Rakyat sepertinya terhibur saat ada pejabat yang ditangkap dalam kasus korupsi. Itu lah Taman Hiburan Rakyat (THR) era millenial. Bukan lagi kedai ndangdutan, bukan lagi lawak Srimulat, bukan lagi konser musik atau tarian striptis yang sering digeruduk kaum puritan. Melainkan dengan menangkap koruptor di berbagai lapisan pejabat. Kalau itu dijalankan rakyat senangnya bukan main. Karena suasana rata-rata penduduk dunia anti priyayi atau kata Sulis, stafku sejak di Karanglo, gejala itu lazim disebut populisme.
Namun di sisi lain, aku harus pandai-pandai merawat kepentingan para ndoro yang ternyata tidak selalu sama antara yang satu dan lainnya, dan masing-masing pula ingin mendapatkan pelayanan prioritas. Akibatnya, kesenjangan sosial, kata mendiang ekonom Universitas Karangkadempel, semakin melebar. Utang negara semakin bongso dan apa yang harus aku lakukan? Terus bermain drama sebab kalau aku tidak menyiapkan anak sulungku situasinya akan bertambah gawat.
Bisa-bisa aku menjadi presiden pertama Republik Karangkadempel yang diadili dengan banyak pasal: ada penipuan, pemalsuan dokumen, dugaan korupsi dan masih banyak lagi. Dan itu hanya bisa dilakukan kalau aku sendiri yang memainkan peran koordinator para ndoro.
Pak Luhur Budi Paramarta yang rambut dan kumisnya dicat hitam legam biar tidak terlihat tua, tampaknya oke-oke saja asal aku selalu ingat bahwa aku sudah menjalani ritual tapa asu. Kenikmatan dunia yang aku reguk berasal dari ritual itu. Meskipun aku juga tahu sedang dihujat kaum cerdik pandai di seluruh wilayah Republik Karangkadempel.
***
Republik Karangkadempel terus bergolak. Sarang lebah tidak bisa diandalkan lagi mengusir para pembangkang yang makin banyak berjejal menguasai media sosial. Presiden baru yang pamornya semakin bercahaya sulit ditebak arahnya. Kadang membiarkan kericuhan terus terjadi. Tapi kadang pula tampak membela anak sulungku yang sebenarnya tidak perform tapi dipaksa jadi wakilnya Pak Presiden yang sekarang berkuasa.

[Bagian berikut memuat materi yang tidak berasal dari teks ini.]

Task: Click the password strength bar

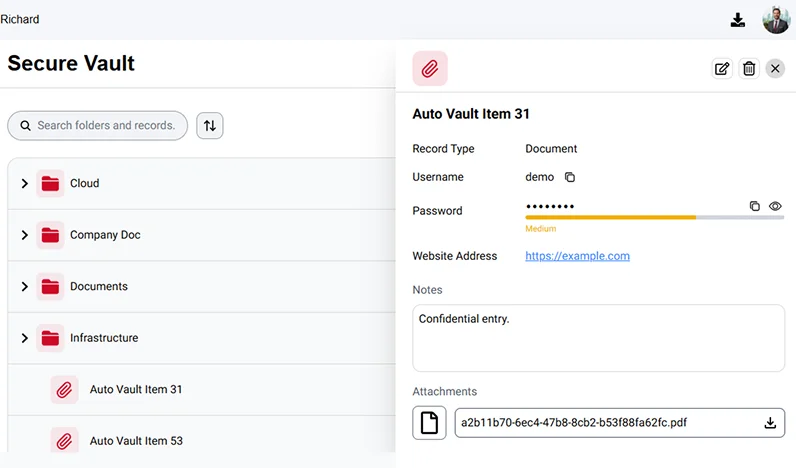Action: coord(654,217)
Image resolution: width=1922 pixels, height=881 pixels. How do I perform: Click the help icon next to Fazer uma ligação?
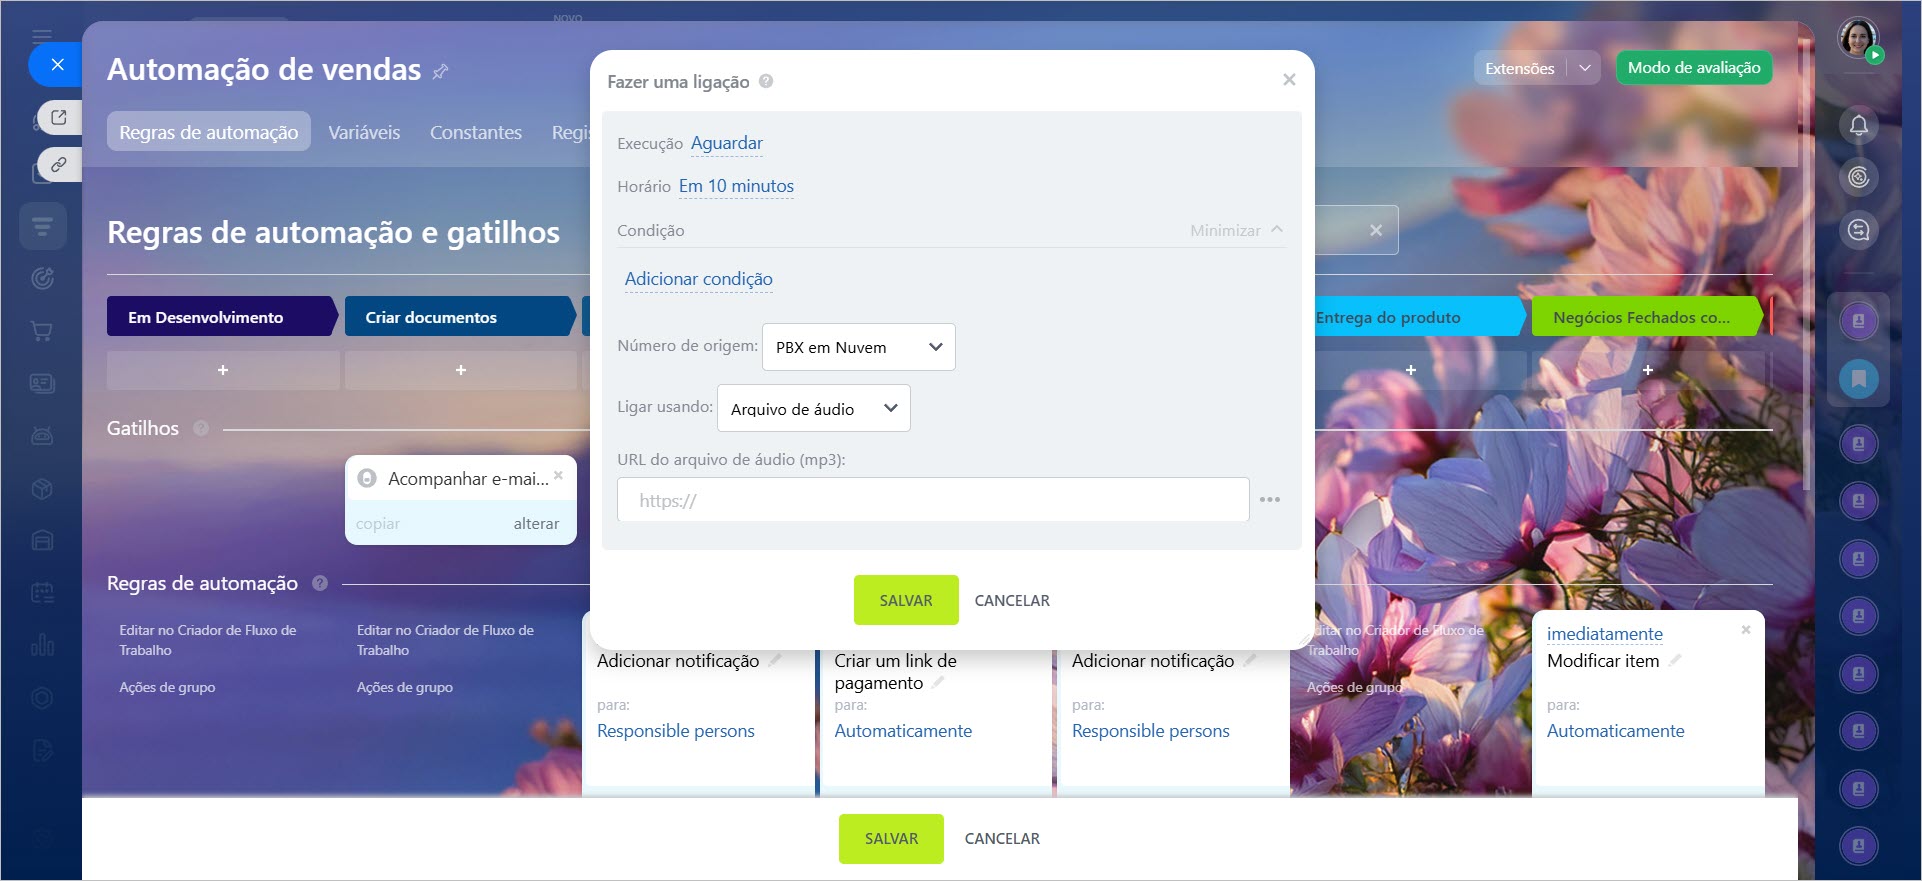click(x=766, y=81)
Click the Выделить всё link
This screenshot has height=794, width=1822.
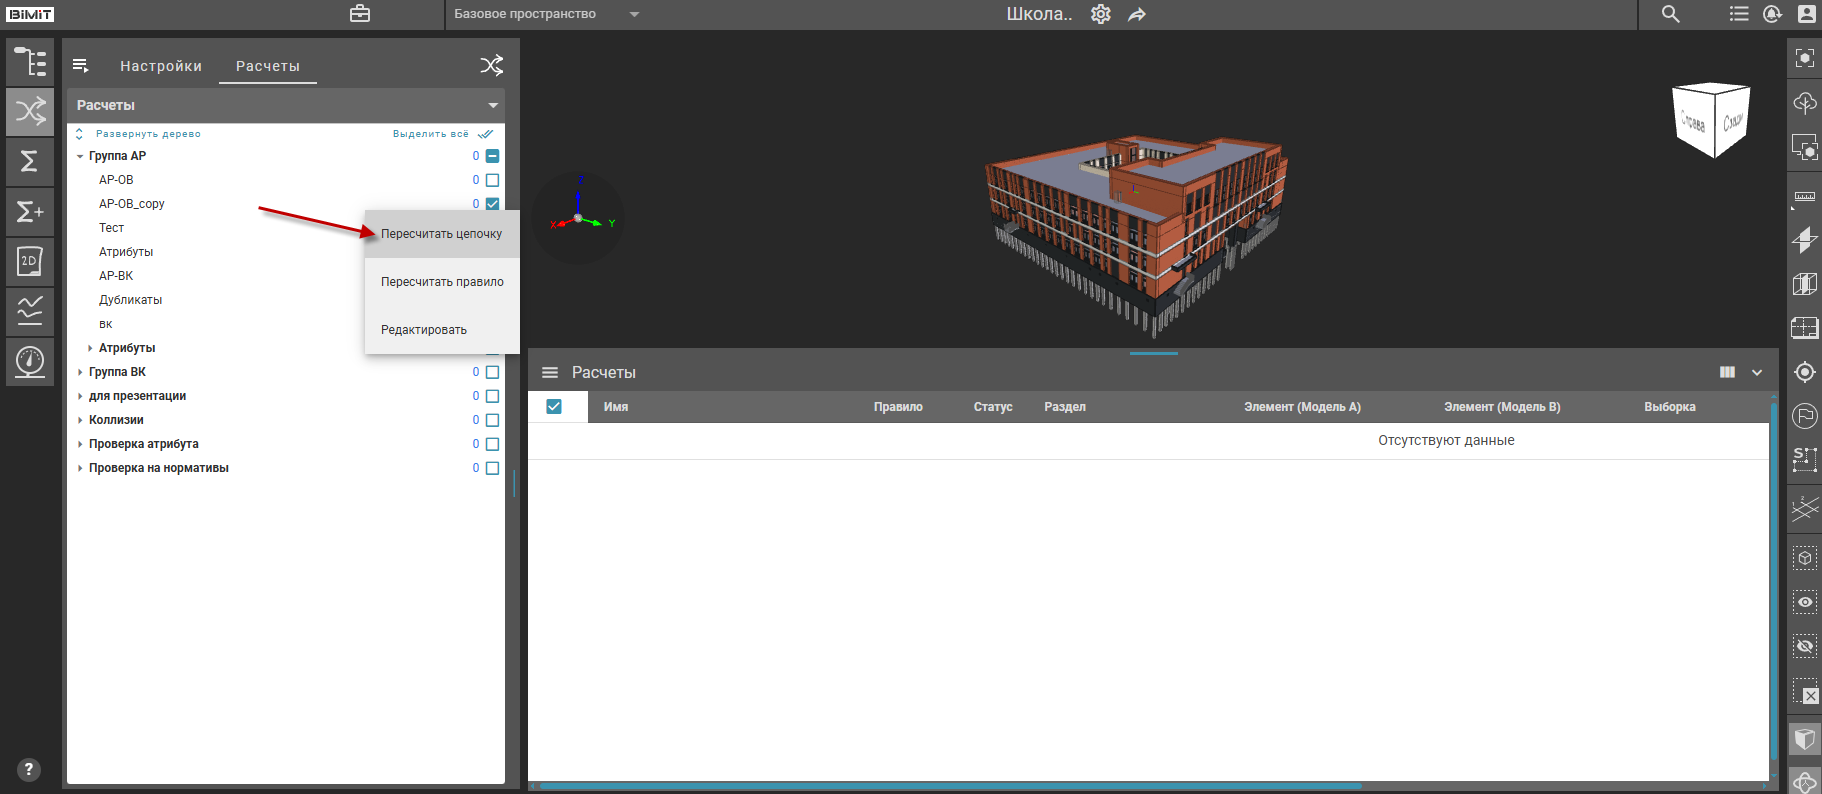(431, 134)
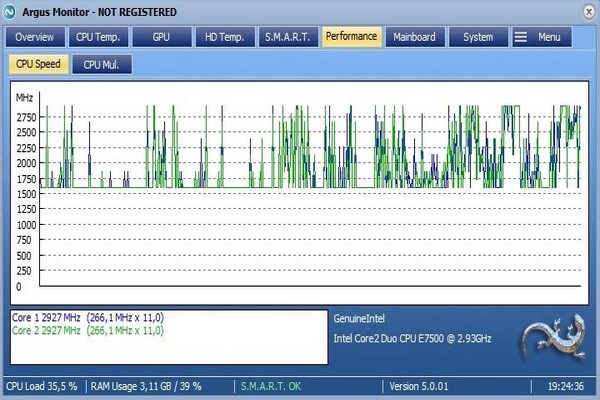The image size is (600, 400).
Task: Select the CPU Speed sub-tab
Action: point(39,65)
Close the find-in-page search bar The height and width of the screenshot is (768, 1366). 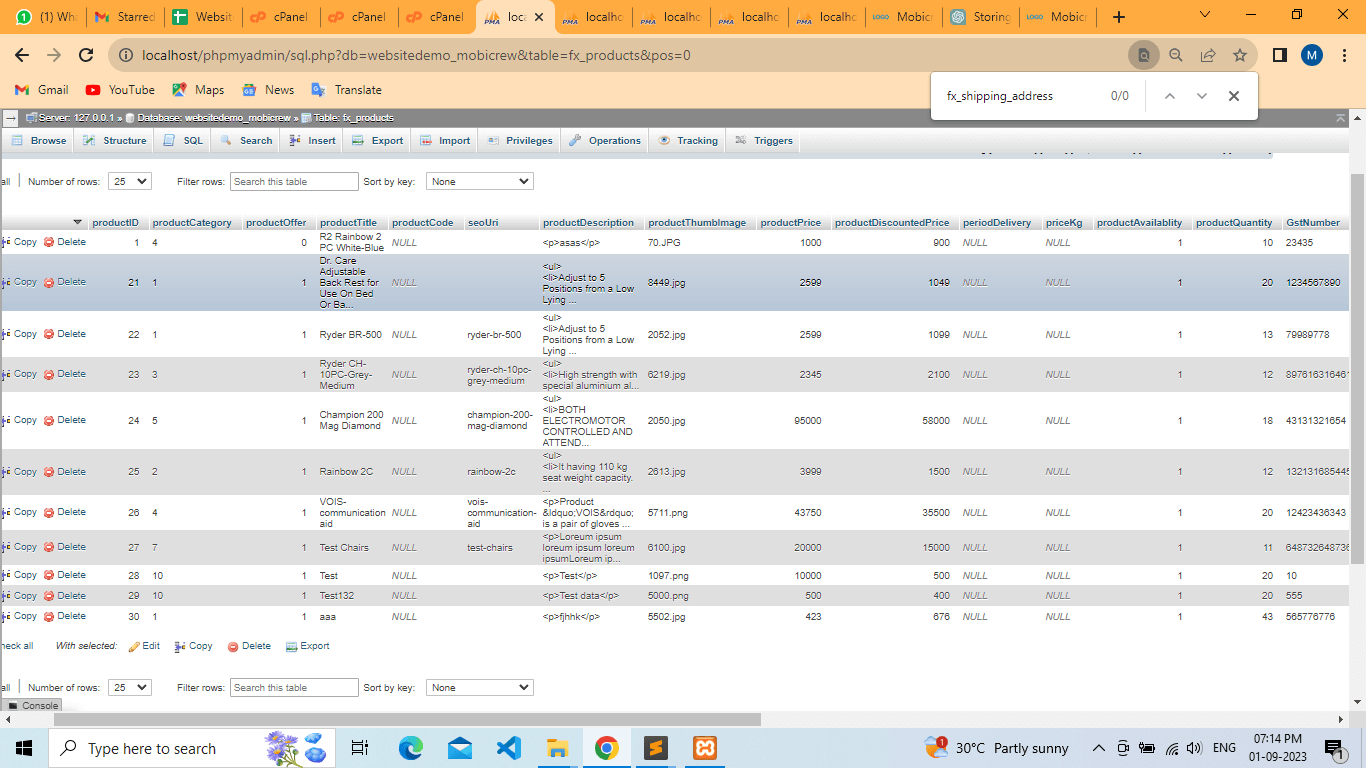pyautogui.click(x=1234, y=96)
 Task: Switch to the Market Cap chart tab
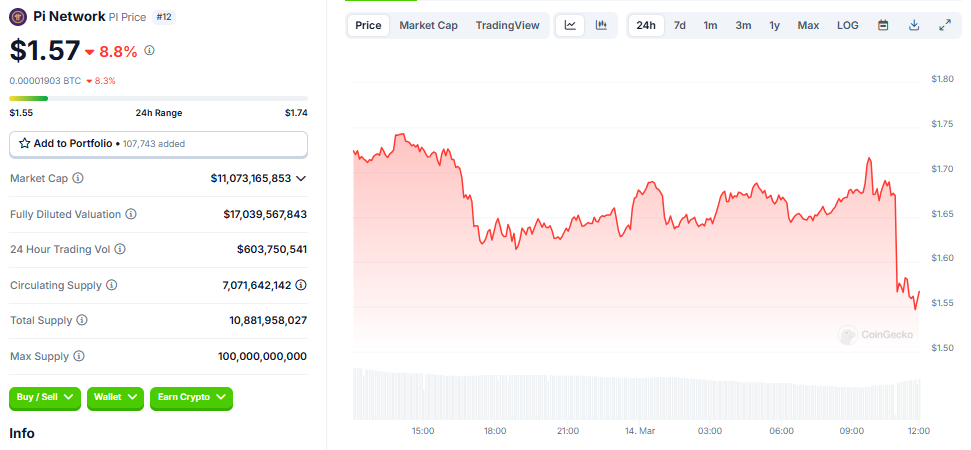point(428,25)
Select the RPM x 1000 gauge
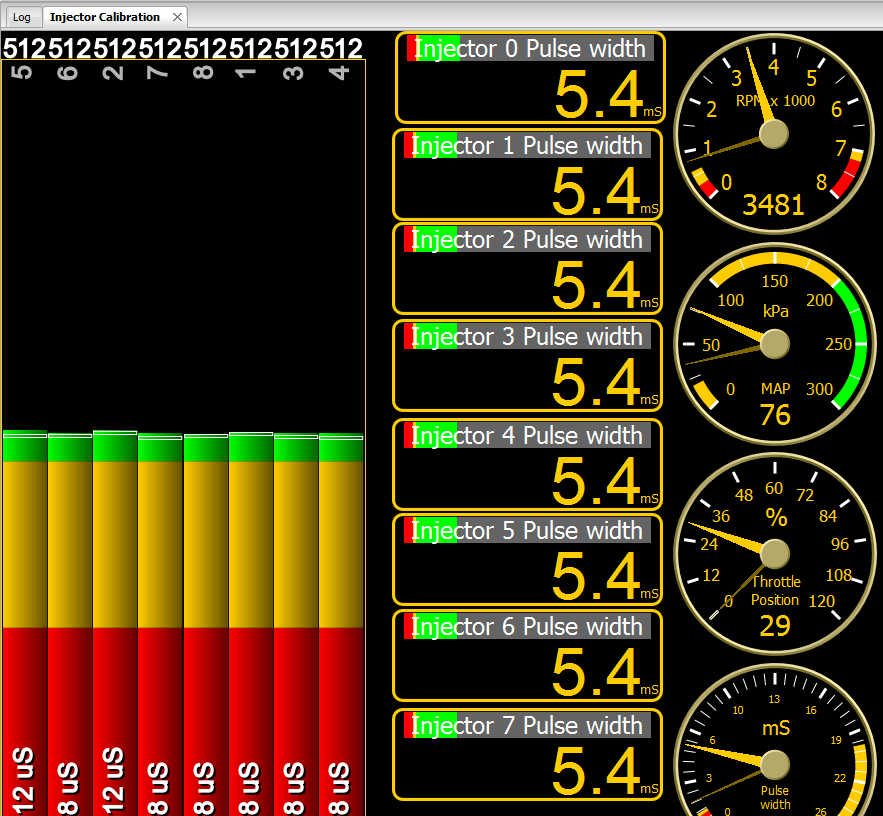The height and width of the screenshot is (816, 883). coord(774,130)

Sebagai koordinator para ndoro pun aku sudah menempatkan petugas jagabaya di semua lini. Tapi sekarang arahnya tampak semakin kacau. Aku curiga koordinator para ndoro yang lama diam-diam masih ikut cawe-cawe sehingga apa pun plot yang aku buat lewat produk legislasi hancur berantakan, malah muncul garuda biru dan demonstrasi 22 Agustus 2024 yang membesar hampir di sekujur Karangkadempel.
Belum lagi tudingan penggunaan dokumen palsu yang membuat beludru merah tidak lagi bercahaya. Yang ada justru sambaran petir yang menghancurkan patung-patung di kantor Walikota Karanglo semakin membuatku cemas. Mungkin aku ada utang dengan Nyi Blorong sehingga kulitku mengelupas?
Aku bukan lagi sang raja. Kalau aku sang raja pasti sudah dibuatkan patungnya di satu di antara pulau palsu yang berserak di Teluk Jayakarta. Ya, mungkin saja paketan sudah habis dan aku tidak ada jalan lagi membelinya. Atau sesungguhnya aku ini tumbal Nyi Blorong? Oh, semua sudah di luar kendaliku. Tidak ada lagi orkestra yang dimainkan. Selain hanya numpang berteduh dari badai dan gejolak di ketiak kekuasaan presiden yang baru.